Title: Re: CEX.IO please give some hints.
Post by: Thom on January 02, 2014, 01:04:28 PM
That's okay and my reply wasn't meant as offensive and you may have thought.

That's cool, I just wouldn't want anyone on here to think I was any kind of... truth-massager.

Hilariously the Cex site is down for me as of right now, but ghashio mines regardless... so... uh... *megashrug*


Title: Re: CEX.IO please give some hints.
Post by: prolom on January 03, 2014, 06:57:45 AM
One more question - are there any other tools to look at the CEX.IO market other than the graphs on it's site?

It seems by looking at the chat that traders react faster than anything you can actually see on the site. They would be like "here it goes" and sure enough here something goes, but several minutes later.

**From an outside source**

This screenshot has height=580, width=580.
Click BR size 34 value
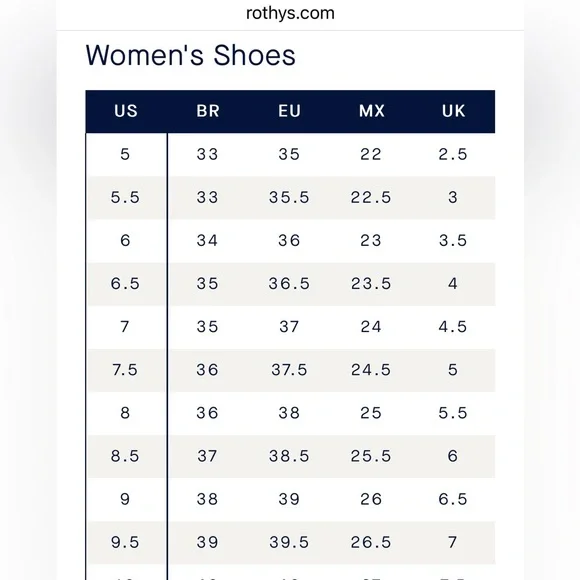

They also talk about walls and the size of them - I couldn't figure out where they get the size information. And some of the "walls" are so small you can't even see them on the depth chart.

Plus - what the hell is a whale? A very rich investor buying tons of GH (in this case) for unreasonable prices?

Thanks,

prolom.


Title: Re: CEX.IO please give some hints.
Post by: odolvlobo on January 03, 2014, 08:42:21 AM
At the moment GHs is trading at roughly .04 btc each on CEX.io. If you use the bitcoin that is on http://www.bitcoinx.com/profit/ and claculate at current rate for buying and selling for 12 months with .6 decline per year, it works out that you will get 66 usd or .085 bitcoin for every GHs you buy.

That .6 number is bogus. It represents Moore's Law (difficulty doubles every 18 months). A more realistic number is 0.0014, which represents a 23% rise in difficulty each period.


Title: Re: CEX.IO please give some hints.
Post by: prolom on January 06, 2014, 06:50:22 PM
The only thing it needs is successful trading, but if we all were good at it most of the time we'd be filthy rich and talk about the DOW/NYSE instead of cex.io ;)

Heh. See what you mean. So I've lost my first couple of bucks on a couple of trades. I see the benefits of the platform because it allows people to practice trading with negligible risk.

Another dumb question. I couldn't figure out what is the best way to calculate the buy orders. Sell orders are easy because you see how many GHs you have. With buy orders I kind of had to bring up a calculator and see how many GHs I can afford - is there an easier way of doing it?

Thank you.


Title: Re: CEX.IO please give some hints.
Post by: FalconFly on January 06, 2014, 10:37:48 PM
As I had the same problem, there I used "instant buy" and basically traded only on the sales (tactic was to buy weak spots and hope to sell into strenght, using only plain vanilla basic daily/hourly trends).


Title: Re: CEX.IO please give some hints.
Post by: prolom on January 17, 2014, 07:05:09 AM
OK, one update for noob traders like myself  - there's a better chart to watch than the cex.io website. Very informative. I thank the trollbox for that. I'm sure there are even better charts out there and some traders have bots charting for them based on the api...

http://bitcoinwisdom.com/markets/cexio/ghsbtc

Oh, and another thing - some traders in the trollbox were setting up a pump-and-dump circle against the bots. So if they can do it out in the open (unless it's a scam), I'm sure there's much more going on behind the scenes with players who hold real power.